— start —
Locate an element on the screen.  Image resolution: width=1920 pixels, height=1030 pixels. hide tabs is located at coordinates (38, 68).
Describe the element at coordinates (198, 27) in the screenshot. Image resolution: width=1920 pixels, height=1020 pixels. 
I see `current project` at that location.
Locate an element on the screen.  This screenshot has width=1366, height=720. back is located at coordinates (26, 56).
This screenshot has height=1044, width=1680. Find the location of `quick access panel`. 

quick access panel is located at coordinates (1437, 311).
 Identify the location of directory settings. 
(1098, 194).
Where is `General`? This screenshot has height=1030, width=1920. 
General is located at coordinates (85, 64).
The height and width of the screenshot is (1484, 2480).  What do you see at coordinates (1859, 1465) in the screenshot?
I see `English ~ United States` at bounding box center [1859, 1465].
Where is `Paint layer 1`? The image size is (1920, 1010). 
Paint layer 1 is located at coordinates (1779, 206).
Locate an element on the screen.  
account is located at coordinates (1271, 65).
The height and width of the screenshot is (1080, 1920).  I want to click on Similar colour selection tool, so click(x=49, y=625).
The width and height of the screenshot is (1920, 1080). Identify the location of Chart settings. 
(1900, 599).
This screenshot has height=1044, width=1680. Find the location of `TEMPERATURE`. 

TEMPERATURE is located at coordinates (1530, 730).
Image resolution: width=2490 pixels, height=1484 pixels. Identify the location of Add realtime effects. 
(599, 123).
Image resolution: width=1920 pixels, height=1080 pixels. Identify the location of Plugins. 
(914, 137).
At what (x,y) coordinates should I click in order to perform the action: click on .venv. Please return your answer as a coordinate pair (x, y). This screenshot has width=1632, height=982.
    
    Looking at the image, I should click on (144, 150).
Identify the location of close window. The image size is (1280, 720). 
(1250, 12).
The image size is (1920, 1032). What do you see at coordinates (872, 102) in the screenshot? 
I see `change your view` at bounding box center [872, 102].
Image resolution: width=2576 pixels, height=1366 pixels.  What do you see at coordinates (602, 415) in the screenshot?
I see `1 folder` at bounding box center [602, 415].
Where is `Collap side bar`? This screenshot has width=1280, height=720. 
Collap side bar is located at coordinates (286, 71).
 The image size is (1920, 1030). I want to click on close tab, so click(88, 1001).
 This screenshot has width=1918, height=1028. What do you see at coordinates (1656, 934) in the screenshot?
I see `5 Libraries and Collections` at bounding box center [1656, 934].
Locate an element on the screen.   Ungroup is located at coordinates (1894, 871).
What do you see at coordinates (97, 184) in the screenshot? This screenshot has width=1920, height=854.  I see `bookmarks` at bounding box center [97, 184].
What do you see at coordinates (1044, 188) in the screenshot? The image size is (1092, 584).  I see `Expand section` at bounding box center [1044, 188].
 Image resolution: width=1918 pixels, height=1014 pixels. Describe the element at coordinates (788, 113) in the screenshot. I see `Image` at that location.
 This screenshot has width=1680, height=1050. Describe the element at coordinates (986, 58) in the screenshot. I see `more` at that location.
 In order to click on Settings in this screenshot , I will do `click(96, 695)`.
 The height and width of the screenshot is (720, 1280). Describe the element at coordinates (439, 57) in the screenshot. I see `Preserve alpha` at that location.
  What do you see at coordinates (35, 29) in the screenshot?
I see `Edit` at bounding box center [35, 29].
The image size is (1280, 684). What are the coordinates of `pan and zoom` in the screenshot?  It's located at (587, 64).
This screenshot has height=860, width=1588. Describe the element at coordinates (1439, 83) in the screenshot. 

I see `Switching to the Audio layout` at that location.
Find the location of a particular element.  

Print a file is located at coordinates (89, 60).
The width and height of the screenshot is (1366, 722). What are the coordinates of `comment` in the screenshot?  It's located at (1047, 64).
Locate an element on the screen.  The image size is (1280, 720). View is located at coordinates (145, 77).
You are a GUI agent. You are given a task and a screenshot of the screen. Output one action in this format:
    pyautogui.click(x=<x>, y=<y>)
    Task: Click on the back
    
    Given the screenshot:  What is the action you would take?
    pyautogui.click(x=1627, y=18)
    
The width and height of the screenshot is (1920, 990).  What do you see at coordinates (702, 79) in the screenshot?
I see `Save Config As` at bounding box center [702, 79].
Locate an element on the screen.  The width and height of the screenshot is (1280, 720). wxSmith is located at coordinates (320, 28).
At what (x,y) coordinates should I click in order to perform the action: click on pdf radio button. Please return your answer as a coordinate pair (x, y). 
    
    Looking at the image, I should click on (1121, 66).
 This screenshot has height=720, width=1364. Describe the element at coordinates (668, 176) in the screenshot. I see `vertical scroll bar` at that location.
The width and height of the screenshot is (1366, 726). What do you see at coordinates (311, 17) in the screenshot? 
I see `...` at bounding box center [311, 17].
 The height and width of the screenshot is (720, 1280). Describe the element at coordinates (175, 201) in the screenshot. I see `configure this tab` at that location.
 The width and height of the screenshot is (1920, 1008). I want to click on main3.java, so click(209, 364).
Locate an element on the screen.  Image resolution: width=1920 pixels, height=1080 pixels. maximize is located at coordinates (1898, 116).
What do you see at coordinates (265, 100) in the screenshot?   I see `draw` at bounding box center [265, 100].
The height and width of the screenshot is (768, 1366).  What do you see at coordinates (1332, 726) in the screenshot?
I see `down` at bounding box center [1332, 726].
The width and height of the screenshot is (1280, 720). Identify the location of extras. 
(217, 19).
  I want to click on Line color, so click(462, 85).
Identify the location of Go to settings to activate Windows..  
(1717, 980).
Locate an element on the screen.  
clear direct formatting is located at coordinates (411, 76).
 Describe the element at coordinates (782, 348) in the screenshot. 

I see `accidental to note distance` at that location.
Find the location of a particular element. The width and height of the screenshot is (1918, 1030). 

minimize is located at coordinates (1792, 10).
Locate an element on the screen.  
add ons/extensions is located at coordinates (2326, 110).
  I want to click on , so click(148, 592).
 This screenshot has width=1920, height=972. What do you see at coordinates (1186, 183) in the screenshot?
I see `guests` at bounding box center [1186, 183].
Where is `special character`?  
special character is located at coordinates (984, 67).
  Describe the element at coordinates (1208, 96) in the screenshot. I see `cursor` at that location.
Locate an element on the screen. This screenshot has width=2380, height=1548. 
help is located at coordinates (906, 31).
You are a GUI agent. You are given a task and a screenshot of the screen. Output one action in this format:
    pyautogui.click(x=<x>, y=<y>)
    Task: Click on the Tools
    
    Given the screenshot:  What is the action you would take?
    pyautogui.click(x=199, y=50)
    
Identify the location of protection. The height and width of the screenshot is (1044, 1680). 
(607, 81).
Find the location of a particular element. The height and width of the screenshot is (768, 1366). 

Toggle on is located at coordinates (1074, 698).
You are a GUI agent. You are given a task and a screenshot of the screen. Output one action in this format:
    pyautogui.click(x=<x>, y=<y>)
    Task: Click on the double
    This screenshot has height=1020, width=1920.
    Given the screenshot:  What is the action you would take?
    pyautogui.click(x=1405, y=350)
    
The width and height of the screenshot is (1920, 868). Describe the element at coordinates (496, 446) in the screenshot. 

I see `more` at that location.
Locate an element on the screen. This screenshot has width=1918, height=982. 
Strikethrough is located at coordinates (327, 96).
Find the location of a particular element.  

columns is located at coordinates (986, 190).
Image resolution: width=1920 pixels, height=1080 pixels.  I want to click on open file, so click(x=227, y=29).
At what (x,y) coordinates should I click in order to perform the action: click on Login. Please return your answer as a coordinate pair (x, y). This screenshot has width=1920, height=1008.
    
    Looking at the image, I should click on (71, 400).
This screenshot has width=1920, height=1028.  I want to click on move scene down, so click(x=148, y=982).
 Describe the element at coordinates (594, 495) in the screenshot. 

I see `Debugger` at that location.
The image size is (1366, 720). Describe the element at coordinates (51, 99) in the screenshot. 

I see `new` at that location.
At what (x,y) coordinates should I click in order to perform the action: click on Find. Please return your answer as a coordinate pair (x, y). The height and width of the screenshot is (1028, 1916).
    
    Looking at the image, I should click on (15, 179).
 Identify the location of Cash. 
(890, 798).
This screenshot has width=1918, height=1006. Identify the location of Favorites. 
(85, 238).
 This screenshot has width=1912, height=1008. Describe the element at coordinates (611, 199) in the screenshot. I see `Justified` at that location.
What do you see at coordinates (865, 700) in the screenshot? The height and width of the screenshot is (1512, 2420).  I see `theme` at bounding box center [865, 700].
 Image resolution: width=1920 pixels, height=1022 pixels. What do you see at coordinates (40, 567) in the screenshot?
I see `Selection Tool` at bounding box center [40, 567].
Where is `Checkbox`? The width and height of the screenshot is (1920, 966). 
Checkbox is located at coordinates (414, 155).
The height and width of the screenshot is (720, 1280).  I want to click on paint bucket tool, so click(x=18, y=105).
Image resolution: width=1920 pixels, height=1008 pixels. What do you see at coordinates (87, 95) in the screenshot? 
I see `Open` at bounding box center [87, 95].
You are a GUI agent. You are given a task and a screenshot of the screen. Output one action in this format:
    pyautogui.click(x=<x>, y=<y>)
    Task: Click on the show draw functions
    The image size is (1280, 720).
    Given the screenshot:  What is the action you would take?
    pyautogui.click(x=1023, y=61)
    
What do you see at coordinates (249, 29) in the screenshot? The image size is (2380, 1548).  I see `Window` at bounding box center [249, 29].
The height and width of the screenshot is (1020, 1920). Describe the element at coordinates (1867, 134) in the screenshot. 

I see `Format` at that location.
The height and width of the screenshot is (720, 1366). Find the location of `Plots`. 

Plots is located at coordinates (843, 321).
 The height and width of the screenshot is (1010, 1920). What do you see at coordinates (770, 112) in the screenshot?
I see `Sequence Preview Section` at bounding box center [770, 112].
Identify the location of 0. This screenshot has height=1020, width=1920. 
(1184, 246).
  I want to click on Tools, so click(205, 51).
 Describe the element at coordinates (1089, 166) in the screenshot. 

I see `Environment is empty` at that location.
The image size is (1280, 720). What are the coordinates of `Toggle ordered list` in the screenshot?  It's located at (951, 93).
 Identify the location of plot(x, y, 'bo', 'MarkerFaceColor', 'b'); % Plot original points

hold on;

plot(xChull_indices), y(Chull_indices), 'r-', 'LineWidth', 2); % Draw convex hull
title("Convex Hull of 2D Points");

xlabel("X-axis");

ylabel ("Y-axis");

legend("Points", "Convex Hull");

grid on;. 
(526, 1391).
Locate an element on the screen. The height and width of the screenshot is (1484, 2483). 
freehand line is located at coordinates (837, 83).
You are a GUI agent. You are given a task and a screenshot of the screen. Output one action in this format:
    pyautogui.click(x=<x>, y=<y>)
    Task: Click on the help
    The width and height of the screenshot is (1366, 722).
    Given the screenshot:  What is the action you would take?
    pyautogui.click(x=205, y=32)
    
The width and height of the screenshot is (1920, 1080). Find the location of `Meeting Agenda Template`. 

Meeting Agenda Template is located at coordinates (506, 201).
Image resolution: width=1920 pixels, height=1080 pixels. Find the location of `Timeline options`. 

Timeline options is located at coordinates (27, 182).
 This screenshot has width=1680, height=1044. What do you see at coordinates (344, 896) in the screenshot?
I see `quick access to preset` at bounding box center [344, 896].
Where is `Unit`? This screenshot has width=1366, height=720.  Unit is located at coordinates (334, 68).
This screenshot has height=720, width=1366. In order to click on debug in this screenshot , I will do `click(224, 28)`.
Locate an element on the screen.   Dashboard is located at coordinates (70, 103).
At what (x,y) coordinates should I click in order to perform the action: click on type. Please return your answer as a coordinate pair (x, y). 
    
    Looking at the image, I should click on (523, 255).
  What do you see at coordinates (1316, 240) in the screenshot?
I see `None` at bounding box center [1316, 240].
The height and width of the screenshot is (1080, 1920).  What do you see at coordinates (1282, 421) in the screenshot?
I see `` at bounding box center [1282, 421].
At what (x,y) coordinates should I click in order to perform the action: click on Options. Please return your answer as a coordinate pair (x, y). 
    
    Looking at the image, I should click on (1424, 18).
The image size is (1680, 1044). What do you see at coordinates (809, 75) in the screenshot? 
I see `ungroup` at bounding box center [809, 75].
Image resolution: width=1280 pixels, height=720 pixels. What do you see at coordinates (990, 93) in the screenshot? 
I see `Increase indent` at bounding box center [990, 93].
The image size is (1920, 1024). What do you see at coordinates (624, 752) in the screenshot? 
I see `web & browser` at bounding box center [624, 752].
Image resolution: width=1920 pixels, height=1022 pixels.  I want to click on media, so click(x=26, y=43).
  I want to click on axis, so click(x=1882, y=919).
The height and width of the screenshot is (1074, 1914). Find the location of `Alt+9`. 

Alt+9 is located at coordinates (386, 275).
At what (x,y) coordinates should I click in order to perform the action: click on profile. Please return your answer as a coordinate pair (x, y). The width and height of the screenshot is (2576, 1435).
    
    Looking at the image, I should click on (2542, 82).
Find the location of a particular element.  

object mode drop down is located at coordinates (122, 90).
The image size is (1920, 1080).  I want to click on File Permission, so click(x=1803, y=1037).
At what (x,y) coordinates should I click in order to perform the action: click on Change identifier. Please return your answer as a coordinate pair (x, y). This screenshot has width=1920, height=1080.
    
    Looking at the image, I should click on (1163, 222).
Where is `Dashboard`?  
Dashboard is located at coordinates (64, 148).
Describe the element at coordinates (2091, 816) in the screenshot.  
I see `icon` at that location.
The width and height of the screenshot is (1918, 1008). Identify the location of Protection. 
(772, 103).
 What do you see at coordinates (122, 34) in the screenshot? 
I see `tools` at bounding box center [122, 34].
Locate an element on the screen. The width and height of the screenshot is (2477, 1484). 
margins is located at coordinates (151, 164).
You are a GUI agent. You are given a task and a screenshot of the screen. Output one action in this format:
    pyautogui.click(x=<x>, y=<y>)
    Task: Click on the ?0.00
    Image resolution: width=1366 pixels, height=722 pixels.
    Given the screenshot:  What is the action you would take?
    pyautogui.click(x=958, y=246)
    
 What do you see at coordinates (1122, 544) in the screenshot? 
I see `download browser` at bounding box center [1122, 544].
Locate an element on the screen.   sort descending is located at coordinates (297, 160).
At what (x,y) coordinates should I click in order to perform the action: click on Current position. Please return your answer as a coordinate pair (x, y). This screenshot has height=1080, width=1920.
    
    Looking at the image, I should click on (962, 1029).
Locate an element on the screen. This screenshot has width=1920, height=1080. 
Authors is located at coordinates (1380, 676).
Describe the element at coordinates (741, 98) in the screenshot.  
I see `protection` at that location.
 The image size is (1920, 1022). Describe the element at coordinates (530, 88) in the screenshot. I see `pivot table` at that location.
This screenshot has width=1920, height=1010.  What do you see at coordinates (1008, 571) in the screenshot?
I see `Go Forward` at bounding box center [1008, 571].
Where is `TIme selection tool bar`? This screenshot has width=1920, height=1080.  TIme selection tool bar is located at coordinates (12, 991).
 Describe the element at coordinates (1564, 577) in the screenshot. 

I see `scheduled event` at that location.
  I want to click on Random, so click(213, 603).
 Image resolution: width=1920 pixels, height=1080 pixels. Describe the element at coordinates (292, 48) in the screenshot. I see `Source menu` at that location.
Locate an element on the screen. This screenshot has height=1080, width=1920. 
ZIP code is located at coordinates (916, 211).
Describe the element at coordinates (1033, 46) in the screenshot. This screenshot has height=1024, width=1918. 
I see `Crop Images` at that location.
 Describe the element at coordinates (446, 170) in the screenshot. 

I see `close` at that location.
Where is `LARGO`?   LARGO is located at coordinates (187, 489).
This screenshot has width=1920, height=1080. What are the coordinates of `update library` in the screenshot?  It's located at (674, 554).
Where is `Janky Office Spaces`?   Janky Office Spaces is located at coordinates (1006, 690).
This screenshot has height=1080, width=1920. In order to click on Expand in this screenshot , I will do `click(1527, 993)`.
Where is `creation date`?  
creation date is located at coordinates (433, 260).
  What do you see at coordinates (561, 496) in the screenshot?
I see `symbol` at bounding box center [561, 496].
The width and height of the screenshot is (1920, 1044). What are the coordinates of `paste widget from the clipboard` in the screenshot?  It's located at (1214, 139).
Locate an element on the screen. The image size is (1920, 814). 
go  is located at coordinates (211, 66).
— end —
> Short problem
Return verbatim the lines of the data above, from the line containing "What do you see at coordinates (265, 100)" through the line containing "center [1332, 726].", with both of those lines included.

> Written answer
What do you see at coordinates (265, 100) in the screenshot?   I see `draw` at bounding box center [265, 100].
The height and width of the screenshot is (768, 1366).  What do you see at coordinates (1332, 726) in the screenshot?
I see `down` at bounding box center [1332, 726].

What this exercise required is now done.